The Emilia-Romagna Grand Prix will form part of a 22-race F1 calendar for the 2022 season, which will get underway on March 18 in Bahrain.

That race, to be held at the Bahrain International Circuit, had its own contract extended last month, with the extension running through until 2036 – the longest scheduled hosting deal on the current F1 calendar.

The deal will extend Bahrain’s tenure as an F1 destination past the 30-year mark, with the venue having first featured on the calendar in 2004 when it became the series’ first Middle Eastern race.

Both Singapore and Abu Dhabi have also had their contracts to stage F1 races renewed in recent months.

Initially, the 2022 season was meant to feature a record 23 races, but earlier this month F1 terminated the contract of the Russian Grand Prix in response to the Russian invasion of Ukraine.

Meanwhile, Singaporean telecoms and cable operator StarHub has renewed its deal to cover F1 in that country for the 2022 season.

StarHub, which first covered F1 action in Singapore during the final months of 2021 after the rightsholder at that time, Fox Sports Asia, shut down in October, will show all 22 races live this season.

It will continue to share F1 rights with rival telecoms operator Singtel, which struck a deal in October running through to the end of 2022. StarHub’s own deal only covered the last few races of 2021.

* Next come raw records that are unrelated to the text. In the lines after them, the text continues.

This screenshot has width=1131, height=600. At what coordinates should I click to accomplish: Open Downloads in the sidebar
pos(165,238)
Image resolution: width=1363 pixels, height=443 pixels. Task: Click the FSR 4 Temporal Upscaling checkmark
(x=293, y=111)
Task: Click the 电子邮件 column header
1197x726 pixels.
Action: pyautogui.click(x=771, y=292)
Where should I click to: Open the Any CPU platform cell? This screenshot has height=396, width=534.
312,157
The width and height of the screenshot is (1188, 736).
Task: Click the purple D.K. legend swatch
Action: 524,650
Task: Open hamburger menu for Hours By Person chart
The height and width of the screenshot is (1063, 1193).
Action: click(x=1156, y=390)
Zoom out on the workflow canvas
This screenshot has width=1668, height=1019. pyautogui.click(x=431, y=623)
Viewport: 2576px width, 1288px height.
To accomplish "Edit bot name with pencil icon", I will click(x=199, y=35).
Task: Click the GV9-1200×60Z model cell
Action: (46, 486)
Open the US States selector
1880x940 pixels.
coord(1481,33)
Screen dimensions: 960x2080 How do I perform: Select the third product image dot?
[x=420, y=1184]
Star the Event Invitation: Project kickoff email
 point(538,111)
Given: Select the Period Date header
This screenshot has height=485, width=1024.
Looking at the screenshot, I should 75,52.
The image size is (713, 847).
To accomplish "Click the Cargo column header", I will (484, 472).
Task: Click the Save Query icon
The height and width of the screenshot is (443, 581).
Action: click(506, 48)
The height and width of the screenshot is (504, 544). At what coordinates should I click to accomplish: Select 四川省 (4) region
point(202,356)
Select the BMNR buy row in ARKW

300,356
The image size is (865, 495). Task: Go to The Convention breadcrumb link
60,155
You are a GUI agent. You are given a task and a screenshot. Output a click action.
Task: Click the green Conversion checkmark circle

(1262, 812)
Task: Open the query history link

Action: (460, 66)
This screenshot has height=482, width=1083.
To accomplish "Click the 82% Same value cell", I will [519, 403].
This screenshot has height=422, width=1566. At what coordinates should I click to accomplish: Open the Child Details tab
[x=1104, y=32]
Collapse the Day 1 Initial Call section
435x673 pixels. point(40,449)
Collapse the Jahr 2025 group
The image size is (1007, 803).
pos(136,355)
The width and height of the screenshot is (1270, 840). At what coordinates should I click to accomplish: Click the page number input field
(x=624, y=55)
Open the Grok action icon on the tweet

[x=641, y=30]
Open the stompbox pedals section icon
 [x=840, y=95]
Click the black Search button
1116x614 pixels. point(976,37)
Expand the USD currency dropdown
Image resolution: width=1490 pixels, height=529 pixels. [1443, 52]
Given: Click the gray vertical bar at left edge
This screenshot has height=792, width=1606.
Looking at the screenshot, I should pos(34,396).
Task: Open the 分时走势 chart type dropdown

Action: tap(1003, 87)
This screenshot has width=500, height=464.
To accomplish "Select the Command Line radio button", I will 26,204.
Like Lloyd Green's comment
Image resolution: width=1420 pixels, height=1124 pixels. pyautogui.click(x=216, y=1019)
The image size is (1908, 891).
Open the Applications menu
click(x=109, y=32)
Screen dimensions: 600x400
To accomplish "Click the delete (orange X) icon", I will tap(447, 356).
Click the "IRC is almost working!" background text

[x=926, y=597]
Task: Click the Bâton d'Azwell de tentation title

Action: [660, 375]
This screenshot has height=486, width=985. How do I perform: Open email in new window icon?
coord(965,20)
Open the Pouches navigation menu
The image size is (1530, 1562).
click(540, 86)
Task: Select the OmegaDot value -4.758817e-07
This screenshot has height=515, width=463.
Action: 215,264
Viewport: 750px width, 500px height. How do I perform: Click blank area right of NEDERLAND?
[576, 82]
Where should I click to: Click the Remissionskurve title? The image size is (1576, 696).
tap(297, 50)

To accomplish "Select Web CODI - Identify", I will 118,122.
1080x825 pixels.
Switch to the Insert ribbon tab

Viewers can watch via the Hub Sports 1 and Hub Sports 2 channels on linear TV, while the action will also be available for live-streaming on the telco’s various digital offerings and via smart devices.

As well as the races, StarHub will also cover the practice sessions and qualifying live.

It is anticipated that Singaporean interest in F1 will be heightened this year, with the Singapore Grand Prix set to return to the calendar in October after a two-year pandemic-enforced hiatus.

Last month, StarHub ended Singtel’s long stint as rightsholder in Singapore for English soccer’s top-tier Premier League, by striking a six-year deal running through until the end of the 2027-28 campaign.

Elsewhere, F1 also yesterday unveiled F1 Manager 2022, a management simulation video game produced as the first part of a long-term agreement struck with game producer Frontier Developments in early 2020.

The game, F1 has said, “delivers a challenging experience for new and die-hard motorsport fans alike, while detailing the intricacies of the world’s most prestigious racing brand.”

F1 Manager 2022, Frontier Sports’ first title as part of a multi-year agreement, will launch later this year.

The game gives fans the chance to become team principal, hire drivers and engineers, deal with budgets, and make decisions across the race weekend.

Ross Brawn, managing director for motorsports at F1, said: “The F1 Manager franchise is a great opportunity for fans to put themselves in the shoes of a team principal and experience some of that for themselves. I am confident that with their own successful track record in management gaming, Frontier will deliver an enjoyable and engaging experience for fans.”